■ **WHAT IS BEING ASKED**
In the listing below, a line holding "Click the test psu block" and a line holding "1088x425 pixels." mark the range. Retype both exactly, with all lines between them.

━━━━━ DATASET CONTENT

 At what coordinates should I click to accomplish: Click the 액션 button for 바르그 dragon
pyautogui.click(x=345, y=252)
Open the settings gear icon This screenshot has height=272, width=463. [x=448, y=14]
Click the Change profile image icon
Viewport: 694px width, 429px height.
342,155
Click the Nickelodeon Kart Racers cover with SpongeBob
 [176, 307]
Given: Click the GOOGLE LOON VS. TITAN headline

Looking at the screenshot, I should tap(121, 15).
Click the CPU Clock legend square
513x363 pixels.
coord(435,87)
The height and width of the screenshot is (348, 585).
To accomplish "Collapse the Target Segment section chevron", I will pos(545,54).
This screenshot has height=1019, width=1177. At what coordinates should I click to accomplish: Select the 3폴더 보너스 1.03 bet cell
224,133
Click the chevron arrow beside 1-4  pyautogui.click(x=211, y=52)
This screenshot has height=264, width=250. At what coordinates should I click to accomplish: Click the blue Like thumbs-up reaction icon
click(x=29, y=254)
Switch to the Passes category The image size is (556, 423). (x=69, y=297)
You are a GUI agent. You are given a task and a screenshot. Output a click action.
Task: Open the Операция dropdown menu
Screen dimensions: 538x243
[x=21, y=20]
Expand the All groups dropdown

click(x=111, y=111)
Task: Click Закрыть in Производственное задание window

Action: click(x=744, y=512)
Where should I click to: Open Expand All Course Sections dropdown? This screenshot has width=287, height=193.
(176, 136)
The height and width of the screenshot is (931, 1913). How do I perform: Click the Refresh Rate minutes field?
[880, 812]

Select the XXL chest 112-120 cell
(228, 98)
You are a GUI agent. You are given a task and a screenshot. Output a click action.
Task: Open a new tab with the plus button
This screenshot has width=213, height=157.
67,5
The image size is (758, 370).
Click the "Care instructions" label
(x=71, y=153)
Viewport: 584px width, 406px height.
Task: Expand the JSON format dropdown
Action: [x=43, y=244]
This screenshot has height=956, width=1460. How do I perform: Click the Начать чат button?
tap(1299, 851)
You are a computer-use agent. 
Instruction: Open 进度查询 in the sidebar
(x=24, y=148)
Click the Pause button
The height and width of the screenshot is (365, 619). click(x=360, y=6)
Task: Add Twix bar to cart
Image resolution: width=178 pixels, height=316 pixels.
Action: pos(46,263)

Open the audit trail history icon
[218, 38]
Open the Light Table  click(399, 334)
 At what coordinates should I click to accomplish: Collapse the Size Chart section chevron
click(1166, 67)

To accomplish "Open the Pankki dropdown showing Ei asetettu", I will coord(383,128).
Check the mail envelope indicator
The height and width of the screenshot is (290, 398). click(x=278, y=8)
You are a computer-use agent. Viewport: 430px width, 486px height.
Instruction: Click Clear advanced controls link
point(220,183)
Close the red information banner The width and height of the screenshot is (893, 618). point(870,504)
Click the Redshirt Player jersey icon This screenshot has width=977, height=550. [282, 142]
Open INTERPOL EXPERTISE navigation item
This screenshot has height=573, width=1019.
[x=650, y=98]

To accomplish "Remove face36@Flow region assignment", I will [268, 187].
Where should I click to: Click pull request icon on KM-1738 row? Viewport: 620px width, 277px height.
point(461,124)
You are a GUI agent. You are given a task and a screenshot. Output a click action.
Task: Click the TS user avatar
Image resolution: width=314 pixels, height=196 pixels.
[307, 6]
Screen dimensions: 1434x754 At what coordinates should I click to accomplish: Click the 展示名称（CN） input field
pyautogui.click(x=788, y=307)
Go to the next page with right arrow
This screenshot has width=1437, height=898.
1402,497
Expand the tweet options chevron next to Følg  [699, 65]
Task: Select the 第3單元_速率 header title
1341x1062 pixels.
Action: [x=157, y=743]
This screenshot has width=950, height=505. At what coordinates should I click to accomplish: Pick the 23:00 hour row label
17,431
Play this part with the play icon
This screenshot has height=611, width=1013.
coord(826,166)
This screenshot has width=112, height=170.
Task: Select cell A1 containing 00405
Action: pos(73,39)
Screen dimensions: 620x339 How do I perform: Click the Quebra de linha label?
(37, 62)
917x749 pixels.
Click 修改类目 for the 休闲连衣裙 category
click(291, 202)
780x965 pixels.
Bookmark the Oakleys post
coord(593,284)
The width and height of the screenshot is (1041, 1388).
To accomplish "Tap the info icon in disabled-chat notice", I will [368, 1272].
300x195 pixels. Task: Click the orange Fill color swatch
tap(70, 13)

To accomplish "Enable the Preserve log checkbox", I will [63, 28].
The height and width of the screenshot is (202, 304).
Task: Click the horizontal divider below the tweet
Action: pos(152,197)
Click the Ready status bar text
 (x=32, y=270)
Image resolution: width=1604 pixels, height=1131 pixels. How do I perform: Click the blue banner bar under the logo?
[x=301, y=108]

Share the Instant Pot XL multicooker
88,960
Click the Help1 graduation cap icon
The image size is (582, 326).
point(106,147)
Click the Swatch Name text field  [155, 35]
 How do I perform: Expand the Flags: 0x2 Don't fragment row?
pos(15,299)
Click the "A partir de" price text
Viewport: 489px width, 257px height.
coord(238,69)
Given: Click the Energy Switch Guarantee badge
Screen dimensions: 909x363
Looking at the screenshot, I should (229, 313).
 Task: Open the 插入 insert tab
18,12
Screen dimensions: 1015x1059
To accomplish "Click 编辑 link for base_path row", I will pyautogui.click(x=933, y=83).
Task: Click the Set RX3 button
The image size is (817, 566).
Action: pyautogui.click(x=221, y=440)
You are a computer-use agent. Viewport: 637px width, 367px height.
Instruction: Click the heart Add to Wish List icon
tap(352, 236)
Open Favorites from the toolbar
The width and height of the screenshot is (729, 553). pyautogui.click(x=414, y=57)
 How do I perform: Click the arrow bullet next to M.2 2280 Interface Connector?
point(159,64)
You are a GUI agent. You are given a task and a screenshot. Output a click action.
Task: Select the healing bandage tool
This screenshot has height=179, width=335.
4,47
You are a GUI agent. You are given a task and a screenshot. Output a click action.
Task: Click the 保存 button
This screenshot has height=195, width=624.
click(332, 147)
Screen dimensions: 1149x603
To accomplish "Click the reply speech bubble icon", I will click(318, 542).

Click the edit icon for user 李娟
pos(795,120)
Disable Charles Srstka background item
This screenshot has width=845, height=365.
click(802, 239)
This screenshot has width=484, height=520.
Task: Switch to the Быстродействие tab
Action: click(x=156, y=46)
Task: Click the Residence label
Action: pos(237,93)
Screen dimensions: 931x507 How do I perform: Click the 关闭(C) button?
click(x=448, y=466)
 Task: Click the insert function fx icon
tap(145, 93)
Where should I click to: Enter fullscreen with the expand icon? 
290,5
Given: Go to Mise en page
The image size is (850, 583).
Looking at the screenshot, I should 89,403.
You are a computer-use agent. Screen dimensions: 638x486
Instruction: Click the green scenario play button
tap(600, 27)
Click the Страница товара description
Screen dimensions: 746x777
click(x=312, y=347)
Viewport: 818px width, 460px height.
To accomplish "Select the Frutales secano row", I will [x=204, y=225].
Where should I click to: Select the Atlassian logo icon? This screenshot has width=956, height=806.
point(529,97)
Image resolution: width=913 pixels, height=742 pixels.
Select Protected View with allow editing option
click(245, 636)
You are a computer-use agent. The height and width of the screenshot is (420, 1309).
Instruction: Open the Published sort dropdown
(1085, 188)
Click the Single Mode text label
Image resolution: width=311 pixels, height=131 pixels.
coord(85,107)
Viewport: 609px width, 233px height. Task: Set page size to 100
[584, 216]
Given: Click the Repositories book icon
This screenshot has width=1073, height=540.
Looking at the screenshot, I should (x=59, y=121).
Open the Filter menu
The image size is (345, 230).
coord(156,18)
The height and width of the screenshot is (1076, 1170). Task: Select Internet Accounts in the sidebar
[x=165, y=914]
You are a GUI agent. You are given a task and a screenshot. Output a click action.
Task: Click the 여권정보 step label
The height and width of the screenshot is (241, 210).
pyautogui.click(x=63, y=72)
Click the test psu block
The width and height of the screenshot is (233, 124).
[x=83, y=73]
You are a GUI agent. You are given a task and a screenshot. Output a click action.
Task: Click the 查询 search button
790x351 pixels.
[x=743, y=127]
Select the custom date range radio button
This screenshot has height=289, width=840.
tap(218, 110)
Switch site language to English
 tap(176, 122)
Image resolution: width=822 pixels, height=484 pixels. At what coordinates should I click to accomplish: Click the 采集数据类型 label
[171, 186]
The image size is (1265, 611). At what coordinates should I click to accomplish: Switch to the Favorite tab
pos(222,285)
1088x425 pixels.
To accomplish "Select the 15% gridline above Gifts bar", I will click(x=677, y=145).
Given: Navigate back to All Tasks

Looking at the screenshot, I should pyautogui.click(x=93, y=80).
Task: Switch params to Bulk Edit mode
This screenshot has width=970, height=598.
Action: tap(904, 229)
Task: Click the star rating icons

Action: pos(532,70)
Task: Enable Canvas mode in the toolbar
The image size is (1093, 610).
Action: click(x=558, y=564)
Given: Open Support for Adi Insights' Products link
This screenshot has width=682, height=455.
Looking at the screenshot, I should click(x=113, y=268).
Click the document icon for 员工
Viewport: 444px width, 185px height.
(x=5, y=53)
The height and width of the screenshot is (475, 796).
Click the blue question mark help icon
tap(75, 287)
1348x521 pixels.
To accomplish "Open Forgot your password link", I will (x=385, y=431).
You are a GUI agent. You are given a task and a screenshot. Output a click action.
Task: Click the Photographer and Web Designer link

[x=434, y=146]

━━━━━━━━━━

■ **OUTPUT FOR THIS TASK**
Click the test psu block
The width and height of the screenshot is (233, 124).
[x=83, y=73]
You are a GUI agent. You are given a task and a screenshot. Output a click action.
Task: Click the 查询 search button
790x351 pixels.
[x=743, y=127]
Select the custom date range radio button
This screenshot has height=289, width=840.
tap(218, 110)
Switch site language to English
 tap(176, 122)
Image resolution: width=822 pixels, height=484 pixels. At what coordinates should I click to accomplish: Click the 采集数据类型 label
[171, 186]
The image size is (1265, 611). At what coordinates should I click to accomplish: Switch to the Favorite tab
pos(222,285)
1088x425 pixels.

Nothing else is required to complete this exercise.